By Samuel Rubenfeld
In the wee hours of Friday morning, with the sting still throbbing from the night’s election results, the losing ticket allegedly exacted its revenge on the previous administration.
Jared Berry and a few members of his campaign allegedly ransacked the Student Government Association office after a night of drinking following the results of the election, according to an interview with a student who said he was in the SGA office at 1 a.m. Friday morning.
“The room looked like it had been vandalized,” said Timothy Spence, a freshman forensic science major. “Banners were on the floor, and papers were scattered throughout the room. It looked like something a 5yr old would do if he didn’t get his toy.”
His roommate, Jimmy Wells, a senator who is friends with Vice President Akeem Mellis, brought him to the SGA office to see the results when they both came upon the scene on the second floor of the Student Center.
The results, originally posted on the SGA office door, were torn to shreds on the floor.

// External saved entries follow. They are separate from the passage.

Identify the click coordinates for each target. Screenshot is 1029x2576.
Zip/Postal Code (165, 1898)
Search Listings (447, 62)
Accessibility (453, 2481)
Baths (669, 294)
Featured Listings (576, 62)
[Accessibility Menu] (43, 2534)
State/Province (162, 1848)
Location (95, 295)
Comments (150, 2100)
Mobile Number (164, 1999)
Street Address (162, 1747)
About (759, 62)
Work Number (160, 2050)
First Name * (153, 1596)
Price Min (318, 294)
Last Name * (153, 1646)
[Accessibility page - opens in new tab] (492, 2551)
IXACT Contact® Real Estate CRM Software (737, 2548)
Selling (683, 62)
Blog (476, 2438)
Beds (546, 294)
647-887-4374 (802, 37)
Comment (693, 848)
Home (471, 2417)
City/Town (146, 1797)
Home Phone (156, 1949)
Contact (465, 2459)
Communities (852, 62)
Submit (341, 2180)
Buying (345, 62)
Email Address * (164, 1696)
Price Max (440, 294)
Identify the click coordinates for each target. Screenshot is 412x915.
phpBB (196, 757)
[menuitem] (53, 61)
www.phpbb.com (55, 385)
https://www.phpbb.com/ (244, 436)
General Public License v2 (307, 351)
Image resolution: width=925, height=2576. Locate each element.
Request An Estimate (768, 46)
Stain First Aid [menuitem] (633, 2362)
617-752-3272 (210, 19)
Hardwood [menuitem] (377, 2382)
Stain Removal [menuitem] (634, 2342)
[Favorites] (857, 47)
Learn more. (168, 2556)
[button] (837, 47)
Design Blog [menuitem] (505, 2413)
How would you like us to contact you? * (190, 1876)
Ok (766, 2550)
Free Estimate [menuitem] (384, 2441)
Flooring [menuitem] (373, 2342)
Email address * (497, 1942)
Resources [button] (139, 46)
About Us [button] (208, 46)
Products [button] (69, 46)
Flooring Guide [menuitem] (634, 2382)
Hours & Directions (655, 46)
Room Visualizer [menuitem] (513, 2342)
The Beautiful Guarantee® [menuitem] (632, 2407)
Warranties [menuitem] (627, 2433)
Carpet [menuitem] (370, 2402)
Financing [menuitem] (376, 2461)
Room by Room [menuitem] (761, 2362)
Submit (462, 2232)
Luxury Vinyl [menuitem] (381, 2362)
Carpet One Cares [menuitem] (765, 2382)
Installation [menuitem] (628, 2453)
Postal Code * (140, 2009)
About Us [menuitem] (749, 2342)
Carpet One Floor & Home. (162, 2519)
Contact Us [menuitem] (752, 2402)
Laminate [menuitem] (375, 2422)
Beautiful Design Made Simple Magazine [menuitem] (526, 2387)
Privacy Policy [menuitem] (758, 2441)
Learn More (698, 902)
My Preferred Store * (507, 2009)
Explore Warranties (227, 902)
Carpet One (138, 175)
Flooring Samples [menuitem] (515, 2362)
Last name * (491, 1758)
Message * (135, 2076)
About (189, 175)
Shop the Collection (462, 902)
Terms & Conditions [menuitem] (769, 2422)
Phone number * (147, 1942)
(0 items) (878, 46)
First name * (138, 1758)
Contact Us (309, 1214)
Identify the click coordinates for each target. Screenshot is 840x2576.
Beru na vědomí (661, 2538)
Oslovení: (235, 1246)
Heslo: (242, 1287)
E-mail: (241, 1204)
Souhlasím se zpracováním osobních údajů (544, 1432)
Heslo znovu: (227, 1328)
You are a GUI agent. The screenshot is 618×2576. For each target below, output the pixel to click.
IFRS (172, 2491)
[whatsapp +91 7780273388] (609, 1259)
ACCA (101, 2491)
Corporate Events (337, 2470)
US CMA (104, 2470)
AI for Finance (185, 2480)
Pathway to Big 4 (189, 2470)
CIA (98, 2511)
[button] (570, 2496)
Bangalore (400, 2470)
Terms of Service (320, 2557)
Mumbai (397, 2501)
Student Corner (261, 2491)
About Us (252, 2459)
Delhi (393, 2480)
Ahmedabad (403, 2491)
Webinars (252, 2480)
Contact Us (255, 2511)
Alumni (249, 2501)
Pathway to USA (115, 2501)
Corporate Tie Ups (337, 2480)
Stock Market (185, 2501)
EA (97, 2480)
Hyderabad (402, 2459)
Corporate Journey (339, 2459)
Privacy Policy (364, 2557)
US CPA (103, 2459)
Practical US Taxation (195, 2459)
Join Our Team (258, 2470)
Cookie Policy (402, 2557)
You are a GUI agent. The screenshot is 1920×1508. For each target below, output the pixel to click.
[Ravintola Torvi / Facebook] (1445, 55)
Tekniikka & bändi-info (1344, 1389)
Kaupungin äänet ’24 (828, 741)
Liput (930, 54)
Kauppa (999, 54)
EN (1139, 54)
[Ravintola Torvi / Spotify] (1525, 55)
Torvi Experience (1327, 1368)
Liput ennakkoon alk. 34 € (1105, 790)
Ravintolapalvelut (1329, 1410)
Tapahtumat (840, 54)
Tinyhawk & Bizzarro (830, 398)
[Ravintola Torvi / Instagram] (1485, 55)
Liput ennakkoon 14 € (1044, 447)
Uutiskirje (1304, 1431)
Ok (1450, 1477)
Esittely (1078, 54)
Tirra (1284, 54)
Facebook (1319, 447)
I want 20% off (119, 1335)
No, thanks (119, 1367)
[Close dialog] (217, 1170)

A picture of Berry and former President Peter DiSilvio, which was in the president’s office, was torn in two, and DiSilvio himself saw the shredded remains in his garbage can Friday afternoon.
The office desk, which DiSilvio built himself, had the letters “JAKB,” believed to stand for Jared (Berry), Ashley (Kowal), Kate (Legnetti) and Brent (Weitzberg) scrawled into it with a screw. The frame of a painting of DiSilvio and his original Vice President Carlos Cruz, who transferred before serving, was broken and the painting itself was removed.
A plexiglass case containing pictures of the SGA Cabinet had all of the photos of members of the Brent Weitzberg-Berry campaign, removed, save for Tyler Greenpope, academic affairs chair. Spence said that he and Wells saw Jared go into the president’s office along with a female, where they heard rummaging.
“Those who did certain things, some of them have confessed to what they have done,” Jared Berry said in an interview, denying his own involvement. He refused to say who in fact committed the act, adding that University administrators do not know anything about what happened.
Weitzberg denied having any involvement as well, directing inquiries “to those who were involved,” without identifying them. “It had to do with other people and its not right of me to comment on their business,” he said.
President Sean Hutchinson distanced himself from the incident. “This is exactly what student government shouldn’t be about,” he said.
Because of unforseen developments in the story, The Chronicle was unable to contact the Dean of Students’ office by press time.
“That was when I lost my mind,” DiSilvio said, of when he walked into the office Friday afternoon. “It was not an attack on Hofstra property. It was an attack on me.”
Asked why anyone would attack him, DiSilvio said the act was politically motivated as well as personal. “I became president and did not do what they wanted to do,” he said. “It was personal because certain people never got over my second election, stop the vote or anything that’s happened between then and now.”
Editor-at-large Delia Paunescu contributed reporting to this story.